外商部御曹司は先輩彼女に最上級のロマンスを提供する
 名前を呼び合い、不思議な空気が生まれる。何だか、むず痒い。

「真琴さん」

 繰り返される。

「へ?」

「せっかくですので、今は真琴さんとお呼びしても?」

「か、会社で呼ばないならーーいいけど」

 頬が熱くなって残りのビールを飲み干す。すると花岡君が手を上げた。

「すいません、ビール追加お願いします!」

 なんたる適応力。呆気に取られそうになるも、一応念を押しておく。

「わたし、明日は遅番とはいえ出勤なの。飲ませ過ぎないでよ?」

「酔わせてどうこうしようなんて考えていないので安心して下さい。俺にも立場はあります」

(あぁ、外商部への引き抜き話があるんだっけ)

 冗談として軽く流すのではなく、真剣な声音で否定する花岡君。出世の噂が当人へ届いてないはずもないか。
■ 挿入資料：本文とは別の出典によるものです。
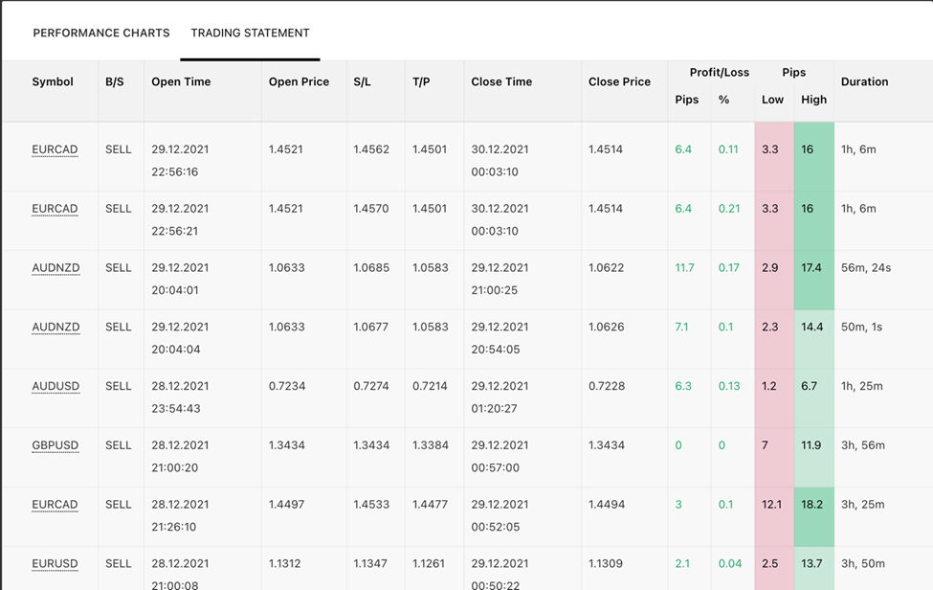Open the GBPUSD symbol link
This screenshot has width=933, height=590.
tap(55, 445)
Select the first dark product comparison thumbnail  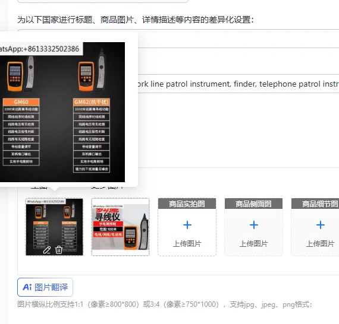click(54, 227)
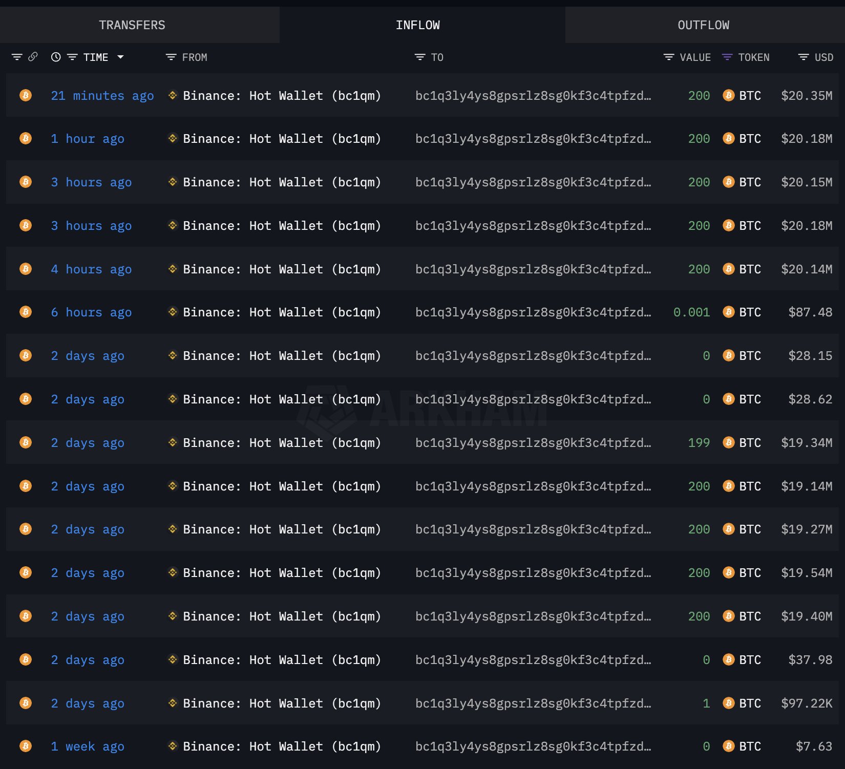This screenshot has height=769, width=845.
Task: Click the clock icon beside TIME
Action: tap(56, 57)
 コンサートチケットはこれまで世話になったお礼だとしたら辻褄が合う。

(お世話と言っても、彼は本当に手の掛からない新人だったけれど)

 もちろん、花岡君の出世は喜ばしい。でもほんの少し淋しく感じる自分を見付けた。きっとこんな風に飲まなければ気づかなかっただろう。

「亮太、わたしに向けてピースしたよね?」

「はぁ、またその話題ですか?」

「……実はね、あなたの事が少しだけ苦手だったの」

「それは初耳です。真琴さんにまで、いけ好かない男だと思われていたんですね」

「いけ好かないとまでは」

「なら可愛げがないとか?」

「それも違う」

「じゃあーー新人らしくない?」

 新しいグラスに口をつけ、コクンッ喉を鳴らす。